Work instructions
a: In the cell division research description, what drives the self-organized cortical patterning?
b: Write the next part of the cell division research description, starting after its last sentence.

Passage to read
※ ※ ※
Our lab is interested in how cells successfully divide into two daughter cells. This process ensures accurate segregation of the genome and cellular contents and is essential human development and disease. One outstanding question in the field is how the cell cortex is remodeled to support large-scale shape change during cytokinesis, the final stage of the cell cycle. It has recently been shown that the cell cortex is dynamically patterned prior to the onset of cytokinesis, and we are interested in defining the mechanisms of dynamic pattern formation at the cell cortex. This cortical patterning is self-organized and is driven by coupled positive and negative feedback signaling. We use synthetic approaches, including cell-free reconstitution of an artificial cell cortex, to study individual factors that support pattern formation like protein regulators, membrane composition and fluidity, and cell cycle state. The artificial cortex is an ideal system to answer such questions as it allows for direct manipulation of factors that are predicted to regulate cortical dynamics. Ongoing projects in the lab include the following:
1. Define the mechanism of cortical pattern initiation
Using the artificial cortex, we can observe the formation of excitable patterns from discrete foci. Additionally, we observe that supported lipid bilayer composition and fluidity impacts the type of pattern formation. We will manipulate upstream regulators of cortical patterning and investigate lipid composition to determine which factors predict the initiation of dynamic patterning.
※ ※ ※
Dataset excerpts
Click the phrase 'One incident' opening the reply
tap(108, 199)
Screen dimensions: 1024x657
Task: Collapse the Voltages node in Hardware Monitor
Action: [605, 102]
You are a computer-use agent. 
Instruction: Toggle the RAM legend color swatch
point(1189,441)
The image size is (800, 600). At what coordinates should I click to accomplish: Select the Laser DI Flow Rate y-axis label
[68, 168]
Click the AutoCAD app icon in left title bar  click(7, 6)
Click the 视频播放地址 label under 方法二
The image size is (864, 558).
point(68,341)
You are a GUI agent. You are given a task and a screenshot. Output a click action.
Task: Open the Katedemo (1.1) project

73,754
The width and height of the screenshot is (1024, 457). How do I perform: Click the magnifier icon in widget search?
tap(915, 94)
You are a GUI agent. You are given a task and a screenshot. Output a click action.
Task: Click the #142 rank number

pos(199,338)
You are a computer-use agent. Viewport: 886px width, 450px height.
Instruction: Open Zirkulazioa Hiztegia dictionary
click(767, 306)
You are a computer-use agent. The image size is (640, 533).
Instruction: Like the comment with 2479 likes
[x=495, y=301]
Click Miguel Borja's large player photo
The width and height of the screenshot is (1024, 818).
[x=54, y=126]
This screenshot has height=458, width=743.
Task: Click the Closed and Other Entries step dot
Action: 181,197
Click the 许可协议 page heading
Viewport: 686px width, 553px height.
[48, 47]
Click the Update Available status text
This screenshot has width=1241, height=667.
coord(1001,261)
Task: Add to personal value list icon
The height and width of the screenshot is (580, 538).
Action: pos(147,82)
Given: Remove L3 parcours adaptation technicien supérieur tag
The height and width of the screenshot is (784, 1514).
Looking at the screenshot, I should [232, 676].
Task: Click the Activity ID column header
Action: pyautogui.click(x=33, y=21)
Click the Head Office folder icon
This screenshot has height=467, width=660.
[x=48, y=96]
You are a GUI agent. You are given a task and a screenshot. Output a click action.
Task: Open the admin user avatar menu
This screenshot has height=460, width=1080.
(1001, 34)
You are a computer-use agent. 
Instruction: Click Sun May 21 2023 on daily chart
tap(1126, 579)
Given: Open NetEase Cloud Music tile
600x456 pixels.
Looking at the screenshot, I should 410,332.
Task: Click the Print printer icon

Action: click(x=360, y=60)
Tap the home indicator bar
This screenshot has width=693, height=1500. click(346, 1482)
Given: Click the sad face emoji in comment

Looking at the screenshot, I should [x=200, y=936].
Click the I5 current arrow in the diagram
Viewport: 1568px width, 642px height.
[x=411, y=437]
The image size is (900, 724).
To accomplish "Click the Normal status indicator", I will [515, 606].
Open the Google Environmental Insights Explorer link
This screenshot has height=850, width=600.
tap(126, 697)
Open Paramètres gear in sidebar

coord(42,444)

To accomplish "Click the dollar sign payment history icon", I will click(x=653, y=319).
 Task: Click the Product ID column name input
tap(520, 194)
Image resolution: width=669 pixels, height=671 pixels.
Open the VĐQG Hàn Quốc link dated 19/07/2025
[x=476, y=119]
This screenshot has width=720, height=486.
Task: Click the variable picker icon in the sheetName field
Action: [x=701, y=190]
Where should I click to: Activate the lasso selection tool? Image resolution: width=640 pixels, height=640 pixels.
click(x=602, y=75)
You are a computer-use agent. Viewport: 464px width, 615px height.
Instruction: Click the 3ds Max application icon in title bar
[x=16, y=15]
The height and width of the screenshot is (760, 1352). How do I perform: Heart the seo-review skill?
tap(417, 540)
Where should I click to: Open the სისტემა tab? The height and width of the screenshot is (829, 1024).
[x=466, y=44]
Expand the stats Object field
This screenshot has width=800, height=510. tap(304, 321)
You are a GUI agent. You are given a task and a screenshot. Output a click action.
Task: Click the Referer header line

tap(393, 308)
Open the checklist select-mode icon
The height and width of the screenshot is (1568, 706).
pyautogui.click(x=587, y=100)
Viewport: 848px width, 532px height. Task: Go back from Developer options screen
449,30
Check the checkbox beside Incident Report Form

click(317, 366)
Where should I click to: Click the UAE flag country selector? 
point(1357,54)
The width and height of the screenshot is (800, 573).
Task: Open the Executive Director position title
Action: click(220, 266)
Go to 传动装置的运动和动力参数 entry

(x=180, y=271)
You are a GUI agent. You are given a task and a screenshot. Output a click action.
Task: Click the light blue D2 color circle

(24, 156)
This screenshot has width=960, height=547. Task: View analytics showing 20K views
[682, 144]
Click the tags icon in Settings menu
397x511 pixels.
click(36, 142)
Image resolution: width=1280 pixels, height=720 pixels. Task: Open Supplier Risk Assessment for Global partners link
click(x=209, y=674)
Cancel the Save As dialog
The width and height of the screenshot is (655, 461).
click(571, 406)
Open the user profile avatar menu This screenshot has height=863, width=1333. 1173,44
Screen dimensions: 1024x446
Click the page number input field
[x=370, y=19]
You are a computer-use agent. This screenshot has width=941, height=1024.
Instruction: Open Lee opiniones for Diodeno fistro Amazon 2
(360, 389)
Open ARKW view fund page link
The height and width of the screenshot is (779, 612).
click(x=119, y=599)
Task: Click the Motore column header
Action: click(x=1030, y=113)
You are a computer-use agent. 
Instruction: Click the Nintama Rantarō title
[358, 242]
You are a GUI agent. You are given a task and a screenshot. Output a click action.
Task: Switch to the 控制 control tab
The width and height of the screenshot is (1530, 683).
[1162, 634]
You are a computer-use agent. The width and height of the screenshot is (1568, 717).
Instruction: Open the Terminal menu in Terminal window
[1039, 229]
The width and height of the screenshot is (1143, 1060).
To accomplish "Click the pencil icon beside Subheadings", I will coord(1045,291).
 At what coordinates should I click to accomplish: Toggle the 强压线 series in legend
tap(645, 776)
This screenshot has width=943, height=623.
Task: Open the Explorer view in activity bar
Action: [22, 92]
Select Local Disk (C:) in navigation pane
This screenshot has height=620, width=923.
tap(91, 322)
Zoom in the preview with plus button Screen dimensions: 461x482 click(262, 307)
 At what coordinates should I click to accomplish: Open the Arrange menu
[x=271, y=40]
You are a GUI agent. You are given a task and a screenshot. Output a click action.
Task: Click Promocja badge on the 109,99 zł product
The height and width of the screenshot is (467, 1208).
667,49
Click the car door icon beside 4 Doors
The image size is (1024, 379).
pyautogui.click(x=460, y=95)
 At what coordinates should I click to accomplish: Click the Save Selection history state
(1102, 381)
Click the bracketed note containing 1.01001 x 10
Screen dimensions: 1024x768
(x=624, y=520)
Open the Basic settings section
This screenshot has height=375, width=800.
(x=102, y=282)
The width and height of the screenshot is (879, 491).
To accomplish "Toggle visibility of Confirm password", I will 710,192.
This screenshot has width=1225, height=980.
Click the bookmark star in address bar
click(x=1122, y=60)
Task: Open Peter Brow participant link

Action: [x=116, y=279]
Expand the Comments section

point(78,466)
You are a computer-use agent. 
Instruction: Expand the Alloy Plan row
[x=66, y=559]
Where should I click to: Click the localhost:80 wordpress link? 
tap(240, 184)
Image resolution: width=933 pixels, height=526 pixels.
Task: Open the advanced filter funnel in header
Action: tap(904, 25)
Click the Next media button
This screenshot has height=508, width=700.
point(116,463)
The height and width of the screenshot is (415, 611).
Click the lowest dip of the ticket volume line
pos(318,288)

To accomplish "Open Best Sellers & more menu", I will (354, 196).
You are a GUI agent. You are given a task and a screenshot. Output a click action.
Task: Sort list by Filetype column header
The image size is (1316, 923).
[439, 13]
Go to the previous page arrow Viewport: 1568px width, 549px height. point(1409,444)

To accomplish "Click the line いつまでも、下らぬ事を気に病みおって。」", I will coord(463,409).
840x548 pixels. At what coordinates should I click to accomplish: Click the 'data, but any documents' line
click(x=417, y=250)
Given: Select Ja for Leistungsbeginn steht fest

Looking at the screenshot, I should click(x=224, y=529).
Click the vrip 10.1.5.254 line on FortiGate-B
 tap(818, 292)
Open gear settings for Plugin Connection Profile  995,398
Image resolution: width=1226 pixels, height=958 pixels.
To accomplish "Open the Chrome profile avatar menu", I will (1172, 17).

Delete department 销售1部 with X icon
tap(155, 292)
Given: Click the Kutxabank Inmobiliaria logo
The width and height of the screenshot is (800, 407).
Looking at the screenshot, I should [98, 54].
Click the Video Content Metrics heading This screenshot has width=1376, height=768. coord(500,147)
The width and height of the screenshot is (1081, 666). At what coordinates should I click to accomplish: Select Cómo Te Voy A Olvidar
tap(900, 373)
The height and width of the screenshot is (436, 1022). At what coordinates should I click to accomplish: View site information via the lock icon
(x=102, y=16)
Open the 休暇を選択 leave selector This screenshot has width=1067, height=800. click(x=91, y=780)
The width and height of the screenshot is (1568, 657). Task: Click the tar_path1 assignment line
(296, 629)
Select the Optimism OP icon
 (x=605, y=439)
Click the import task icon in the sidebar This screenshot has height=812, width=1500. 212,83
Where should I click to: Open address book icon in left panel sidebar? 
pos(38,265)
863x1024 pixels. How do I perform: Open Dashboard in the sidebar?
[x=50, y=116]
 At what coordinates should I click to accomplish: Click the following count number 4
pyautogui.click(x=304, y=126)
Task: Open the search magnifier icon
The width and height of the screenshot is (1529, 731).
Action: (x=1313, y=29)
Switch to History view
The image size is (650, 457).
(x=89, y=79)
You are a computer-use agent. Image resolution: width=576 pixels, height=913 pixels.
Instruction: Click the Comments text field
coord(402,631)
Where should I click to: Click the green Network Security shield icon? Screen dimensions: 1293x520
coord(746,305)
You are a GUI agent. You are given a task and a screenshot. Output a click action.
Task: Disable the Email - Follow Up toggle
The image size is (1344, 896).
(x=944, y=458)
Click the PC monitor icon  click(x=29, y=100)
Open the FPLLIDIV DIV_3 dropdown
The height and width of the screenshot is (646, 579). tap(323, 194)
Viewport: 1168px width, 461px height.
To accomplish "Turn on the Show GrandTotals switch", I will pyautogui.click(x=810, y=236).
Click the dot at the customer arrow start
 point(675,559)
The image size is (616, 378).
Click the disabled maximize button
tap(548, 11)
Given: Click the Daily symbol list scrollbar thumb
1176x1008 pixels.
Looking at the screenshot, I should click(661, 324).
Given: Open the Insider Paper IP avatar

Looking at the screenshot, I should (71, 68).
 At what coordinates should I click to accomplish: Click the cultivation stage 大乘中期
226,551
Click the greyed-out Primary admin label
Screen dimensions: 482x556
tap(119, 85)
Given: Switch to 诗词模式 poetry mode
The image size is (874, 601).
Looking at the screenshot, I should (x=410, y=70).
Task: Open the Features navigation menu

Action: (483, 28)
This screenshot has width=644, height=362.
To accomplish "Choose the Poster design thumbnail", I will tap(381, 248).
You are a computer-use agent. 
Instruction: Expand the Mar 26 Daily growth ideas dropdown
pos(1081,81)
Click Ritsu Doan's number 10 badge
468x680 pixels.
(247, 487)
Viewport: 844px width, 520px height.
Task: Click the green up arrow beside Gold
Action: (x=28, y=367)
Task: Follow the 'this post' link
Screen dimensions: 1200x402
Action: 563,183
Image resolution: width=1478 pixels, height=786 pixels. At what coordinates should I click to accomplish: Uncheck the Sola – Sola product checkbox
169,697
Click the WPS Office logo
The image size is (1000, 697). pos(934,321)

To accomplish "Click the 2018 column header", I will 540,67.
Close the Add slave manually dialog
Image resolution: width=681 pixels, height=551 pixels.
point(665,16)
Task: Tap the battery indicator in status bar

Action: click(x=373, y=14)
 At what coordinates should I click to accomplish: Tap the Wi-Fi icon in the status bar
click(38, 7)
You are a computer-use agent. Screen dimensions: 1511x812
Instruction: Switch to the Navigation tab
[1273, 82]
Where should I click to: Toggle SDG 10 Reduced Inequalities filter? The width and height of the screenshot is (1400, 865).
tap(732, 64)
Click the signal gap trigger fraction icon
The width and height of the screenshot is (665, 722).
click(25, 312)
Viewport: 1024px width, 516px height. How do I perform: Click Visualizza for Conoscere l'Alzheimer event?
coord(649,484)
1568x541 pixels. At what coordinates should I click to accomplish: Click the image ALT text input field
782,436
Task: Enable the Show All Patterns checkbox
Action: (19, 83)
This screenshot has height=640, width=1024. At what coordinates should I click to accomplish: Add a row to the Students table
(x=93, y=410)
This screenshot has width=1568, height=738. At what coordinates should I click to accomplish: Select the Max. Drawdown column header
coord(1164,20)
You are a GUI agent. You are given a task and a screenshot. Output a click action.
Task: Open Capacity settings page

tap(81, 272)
※ ※ ※
Exercise answers
a: Coupled positive and negative feedback signaling drives it.

b:
2. Investigate the organization of the cortical cytoskeleton
Multiple GTPases regulate the dynamics of the cytoskeleton at the cell cortex. We will test the role of additional GTPases in regulating patterning of actin filament assembly in the artificial cortex. Additionally, we will investigate the ultrastructural organization of cortical actin filaments to understand how patterning organizes F-actin to support cell division.
3. Define the relationship between cortical patterning and cell division
Investigating dynamic cortical patterning in live dividing cells is challenging, as cytokinetic furrow formation causes the cell cortex to change orientation and position and division progresses. The artificial cortex can be used to generate a two-dimensional model of the cytokinetic furrow which enables more straightforward live imaging and analysis. Using this approach we will test the relationship between cell cycle state and self-organized pattern formation along and characterize cortical patterns in reconstituted cytokinetic zones.